For others, the Christmas season is a struggle that can lead many to the brink of anger. Unfortunately, one family from North Carolina would not live to see another joyous holiday season together, and the motives of their deaths would become shrouded in mystery.
The Lawson family of Stokes County was like other typical families living in the roaring 1920s and into the start of the Great Depression. Times were lean during those days, with not much food to go around. Charles Lawson worked as a tobacco farmer in the region with his wife and seven children. The family was more fortunate than others when they saved enough to purchase their farm in 1927 near Germantown on Brook Cove Road.

A few weeks before Christmas in 1929, Charles Lawson loaded the family, drove them to Winston-Salem to purchase new clothing, and even had them partake in a family portrait. Something seemed odd, considering the financially challenging times. On Christmas morning of 1929, the Lawson family woke early like other families to tend to farm duties. The oldest daughter, Marie, baked a cake with raisins while the oldest son, Arthur, headed into town to purchase ammunition for hunting.

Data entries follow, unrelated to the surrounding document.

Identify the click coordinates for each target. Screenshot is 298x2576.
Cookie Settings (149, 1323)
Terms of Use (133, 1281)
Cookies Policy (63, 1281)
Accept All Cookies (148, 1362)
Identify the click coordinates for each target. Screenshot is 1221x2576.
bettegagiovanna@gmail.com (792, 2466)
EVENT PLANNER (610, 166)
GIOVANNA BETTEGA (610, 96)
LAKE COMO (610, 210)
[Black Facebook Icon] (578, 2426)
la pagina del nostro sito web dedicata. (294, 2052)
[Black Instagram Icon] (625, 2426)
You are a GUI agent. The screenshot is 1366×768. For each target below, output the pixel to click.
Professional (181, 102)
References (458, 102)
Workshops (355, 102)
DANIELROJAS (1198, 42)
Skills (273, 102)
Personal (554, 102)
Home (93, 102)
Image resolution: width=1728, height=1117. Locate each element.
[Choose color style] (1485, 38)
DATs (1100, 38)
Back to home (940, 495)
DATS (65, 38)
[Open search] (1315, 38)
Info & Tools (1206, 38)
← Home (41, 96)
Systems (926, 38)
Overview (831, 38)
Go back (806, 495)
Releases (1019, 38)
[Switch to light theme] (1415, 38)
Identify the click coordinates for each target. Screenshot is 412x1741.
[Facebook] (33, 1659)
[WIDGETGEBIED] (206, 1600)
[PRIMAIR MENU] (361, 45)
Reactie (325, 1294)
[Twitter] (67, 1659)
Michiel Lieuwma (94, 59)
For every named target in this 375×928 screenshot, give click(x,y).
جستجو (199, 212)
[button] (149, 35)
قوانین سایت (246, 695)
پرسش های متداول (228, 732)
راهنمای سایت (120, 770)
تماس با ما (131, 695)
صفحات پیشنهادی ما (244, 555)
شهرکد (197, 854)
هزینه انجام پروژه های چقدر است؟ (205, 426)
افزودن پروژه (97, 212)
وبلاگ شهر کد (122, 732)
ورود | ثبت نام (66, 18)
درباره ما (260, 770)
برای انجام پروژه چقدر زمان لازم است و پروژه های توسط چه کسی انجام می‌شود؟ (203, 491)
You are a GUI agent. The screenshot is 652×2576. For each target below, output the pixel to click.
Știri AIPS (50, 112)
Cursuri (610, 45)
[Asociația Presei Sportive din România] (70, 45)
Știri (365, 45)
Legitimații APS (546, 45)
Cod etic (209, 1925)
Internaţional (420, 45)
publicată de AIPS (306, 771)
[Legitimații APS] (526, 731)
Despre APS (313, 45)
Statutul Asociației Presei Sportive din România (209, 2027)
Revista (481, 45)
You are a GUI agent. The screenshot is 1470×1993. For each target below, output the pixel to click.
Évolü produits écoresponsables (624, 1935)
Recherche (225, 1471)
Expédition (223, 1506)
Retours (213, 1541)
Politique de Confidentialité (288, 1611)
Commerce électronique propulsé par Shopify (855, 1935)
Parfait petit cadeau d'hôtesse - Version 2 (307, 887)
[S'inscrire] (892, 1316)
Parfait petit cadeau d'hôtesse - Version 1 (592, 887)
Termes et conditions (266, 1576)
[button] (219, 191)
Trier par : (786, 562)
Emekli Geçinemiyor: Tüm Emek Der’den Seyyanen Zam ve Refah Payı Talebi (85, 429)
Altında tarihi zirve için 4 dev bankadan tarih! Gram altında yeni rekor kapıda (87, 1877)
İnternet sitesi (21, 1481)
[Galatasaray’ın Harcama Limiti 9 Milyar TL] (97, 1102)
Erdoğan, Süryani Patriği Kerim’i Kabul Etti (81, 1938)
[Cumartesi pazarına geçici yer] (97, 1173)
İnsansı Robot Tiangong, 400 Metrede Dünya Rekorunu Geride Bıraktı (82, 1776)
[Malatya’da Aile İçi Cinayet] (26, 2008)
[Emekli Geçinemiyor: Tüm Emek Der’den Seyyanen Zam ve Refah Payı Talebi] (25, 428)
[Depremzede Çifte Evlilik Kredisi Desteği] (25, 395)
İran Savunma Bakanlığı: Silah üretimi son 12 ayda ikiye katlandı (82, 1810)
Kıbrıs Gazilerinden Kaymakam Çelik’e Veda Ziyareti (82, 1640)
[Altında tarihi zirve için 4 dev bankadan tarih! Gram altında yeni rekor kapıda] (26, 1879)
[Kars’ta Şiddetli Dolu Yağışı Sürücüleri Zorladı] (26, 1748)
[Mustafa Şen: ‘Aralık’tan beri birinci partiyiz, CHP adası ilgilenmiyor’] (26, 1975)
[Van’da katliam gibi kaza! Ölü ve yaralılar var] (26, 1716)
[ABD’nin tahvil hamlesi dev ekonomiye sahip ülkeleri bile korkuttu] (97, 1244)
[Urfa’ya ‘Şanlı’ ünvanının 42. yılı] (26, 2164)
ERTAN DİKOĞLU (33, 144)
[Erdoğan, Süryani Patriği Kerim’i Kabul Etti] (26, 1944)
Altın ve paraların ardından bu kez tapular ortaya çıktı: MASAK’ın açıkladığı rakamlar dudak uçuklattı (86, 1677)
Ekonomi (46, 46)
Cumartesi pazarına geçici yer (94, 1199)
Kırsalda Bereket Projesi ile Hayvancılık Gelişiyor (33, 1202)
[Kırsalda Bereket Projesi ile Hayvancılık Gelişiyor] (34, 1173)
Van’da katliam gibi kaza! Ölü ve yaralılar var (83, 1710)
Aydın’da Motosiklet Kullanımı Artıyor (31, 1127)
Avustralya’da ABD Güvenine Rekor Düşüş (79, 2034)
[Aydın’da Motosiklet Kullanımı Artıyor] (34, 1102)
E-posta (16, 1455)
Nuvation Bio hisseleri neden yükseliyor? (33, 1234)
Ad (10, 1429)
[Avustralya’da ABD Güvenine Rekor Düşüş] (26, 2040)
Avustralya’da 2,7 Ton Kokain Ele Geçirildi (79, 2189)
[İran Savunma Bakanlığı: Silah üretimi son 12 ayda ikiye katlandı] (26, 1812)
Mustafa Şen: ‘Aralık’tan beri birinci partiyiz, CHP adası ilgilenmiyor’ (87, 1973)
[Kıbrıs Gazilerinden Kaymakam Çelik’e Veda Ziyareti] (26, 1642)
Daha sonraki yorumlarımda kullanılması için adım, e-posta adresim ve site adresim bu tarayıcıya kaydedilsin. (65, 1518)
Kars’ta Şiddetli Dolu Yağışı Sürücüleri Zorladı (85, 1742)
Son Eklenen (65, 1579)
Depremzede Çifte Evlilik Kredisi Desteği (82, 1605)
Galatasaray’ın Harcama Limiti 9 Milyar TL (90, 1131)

During this time, Charles Lawson killed his wife, Fannie, thirty-seven at the time, and six of his children before he walked into nearby woods and shot himself. Arthur Lawson survived due to being gone at the time, but would meet an untimely death from an automobile accident in 1945.
The family was laid to rest in a mass grave in Germantown. Several motives have floated around for what led a man like Charles Lawson to murder his family. One suggests he suffered from a head injury from an accident that occurred several years earlier. However, another motive suggests a family rumor that Charles Lawson had gotten his daughter, Marie, pregnant. Instead of coming clean to his wife and family, Lawson murdered them to hide the secret.
Some believe the apparitions of the Lawson Family still haunt the Madison Dry Goods Store. The old store was a funeral home that prepared the victims of the murders.
The Christmas Day Massacre is one of North Carolina’s most famous true-crime cases.